00:23:49.07 And so the allele in beach mice has increased expression
00:23:52.13 of Agouti, which leads to lower activity of Mc1r and light pigment.
00:23:57.02 Corin is the third gene, and while this gene is just newly
00:24:02.04 discovered in the last few years. We don't know its exact function
00:24:05.14 but we know it interacts with Agouti, and again, increased
00:24:09.05 expression of Corin is associated with this light pigmentation
00:24:11.26 in beach mice. So these genes are interacting together
00:24:15.11 to produce light pigmentation. So what we've done in this second part
00:24:20.28 is to tell you about the genes that affect coloration and a little
00:24:25.08 bit about how changes in those genes actually cause
00:24:28.09 these differences in color patterning. And now that we have a much
00:24:32.20 more complete picture of adaptation, here's where I think things can get
00:24:36.08 really fun. So I'm going to take you now back from the lab into the
00:24:39.16 wild. And we're going to talk about how these traits may have
00:24:42.05 evolved in natural populations of beach mice. So to do this, this
00:24:46.14 involves us actually going back to the field. So here's a picture
00:24:49.15 of me and my postdoc, Vera Domingues, when we're out
00:24:53.04 on the Atlantic coast catching mice. Here's a mouse
00:24:57.07 currently being weighed. So we hang it by its tail on a little
00:25:00.09 pesola. We take measurements including their weight,
00:25:03.15 the size of their ears and feet, et cetera. And what Vera's doing here
00:25:07.20 is measuring their coat color. And what's nice about this
00:25:11.23 work in the wild is we take these measurements, we measure their
00:25:14.21 coat color, we also give them a little ear tag, and we take a little
00:25:18.05 snippet of DNA from their tail, and we release them back
00:25:21.19 in the wild. So here we have a DNA sample from each of
00:25:24.12 these mice and we have a record of their coloration.

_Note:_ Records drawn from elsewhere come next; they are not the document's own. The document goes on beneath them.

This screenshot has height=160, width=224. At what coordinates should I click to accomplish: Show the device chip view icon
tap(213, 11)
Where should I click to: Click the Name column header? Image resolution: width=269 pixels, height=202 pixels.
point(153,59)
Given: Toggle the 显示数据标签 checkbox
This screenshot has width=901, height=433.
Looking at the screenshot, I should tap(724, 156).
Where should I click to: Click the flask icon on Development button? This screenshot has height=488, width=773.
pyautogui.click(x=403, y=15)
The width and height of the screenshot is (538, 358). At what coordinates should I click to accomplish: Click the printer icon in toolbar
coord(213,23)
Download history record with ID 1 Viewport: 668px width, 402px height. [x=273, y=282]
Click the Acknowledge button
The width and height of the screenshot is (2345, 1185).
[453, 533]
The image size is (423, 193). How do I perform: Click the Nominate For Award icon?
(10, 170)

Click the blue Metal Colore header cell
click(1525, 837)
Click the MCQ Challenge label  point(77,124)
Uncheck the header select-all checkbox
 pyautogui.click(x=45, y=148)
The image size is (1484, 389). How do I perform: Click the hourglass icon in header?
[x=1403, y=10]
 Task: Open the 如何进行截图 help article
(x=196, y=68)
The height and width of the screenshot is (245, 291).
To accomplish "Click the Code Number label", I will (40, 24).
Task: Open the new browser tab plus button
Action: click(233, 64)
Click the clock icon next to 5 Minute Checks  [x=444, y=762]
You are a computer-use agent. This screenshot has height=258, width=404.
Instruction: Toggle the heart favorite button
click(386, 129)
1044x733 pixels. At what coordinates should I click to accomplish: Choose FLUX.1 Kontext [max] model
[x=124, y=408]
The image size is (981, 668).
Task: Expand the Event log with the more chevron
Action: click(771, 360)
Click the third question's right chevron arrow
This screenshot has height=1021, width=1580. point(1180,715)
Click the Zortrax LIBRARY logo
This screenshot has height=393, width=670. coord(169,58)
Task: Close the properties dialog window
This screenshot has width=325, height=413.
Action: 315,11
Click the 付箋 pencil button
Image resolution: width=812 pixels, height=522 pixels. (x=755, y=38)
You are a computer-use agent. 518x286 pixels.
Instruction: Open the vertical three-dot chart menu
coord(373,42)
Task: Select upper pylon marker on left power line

00:25:26.24 So next what I'd like to do is tell you about what we've learned
00:25:30.02 about natural populations of these mice and how these color
00:25:33.15 differences may have evolved. So just by way of reminder,
00:25:36.29 so far what I've done is I've focused on only one of these
00:25:40.22 populations, that is population number 3, the Santa Rosa
00:25:42.29 Island beach mouse. But next what I'd like to do is tell you about
00:25:46.02 variation among these subspecies. So the five subspecies
00:25:49.26 on the Gulf coast and the three subspecies on the Atlantic coast.
00:25:53.13 So, when we go out and catch these mice and record their
00:25:58.12 color differences. We find some very striking patterns, which I'm going to
00:26:02.19 show you in the next slide. So here what I'm showing you
00:26:05.18 are cartoons that represent the different subspecies of
00:26:10.12 beach mice. So each one of these cartoons shows you the typical
00:26:14.09 color of a beach mouse from each of these populations, compared
00:26:17.07 here to a mainland mouse. So the first thing you may notice
00:26:21.19 is that all the beach mice are much lighter in color
00:26:26.00 compared to the mainland mouse. But that each of these
00:26:28.07 subspecies differs in their color pattern, and in fact,
00:26:31.23 they're so distinct that if you went for let's say spring break
00:26:35.06 down to the Gulf coast of Florida and you brought me back a
00:26:38.13 beach mouse, I would say with about 95% certainty
00:26:42.03 just by looking at the color of the beach mouse, I could tell you
00:26:44.16 what subspecies it is. But, instead if you went to Florida and you
00:26:49.09 didn't tell me if you went to the Atlantic coast or the Gulf
00:26:51.28 coast, and you just brought me back a beach mouse, I'd probably
00:26:55.08 have a 50/50 chance of knowing what subspecies it was
00:26:58.17 and that's because the mice on the Atlantic coast are very similar
00:27:02.09 to mice on the Gulf coast. So let me highlight that here.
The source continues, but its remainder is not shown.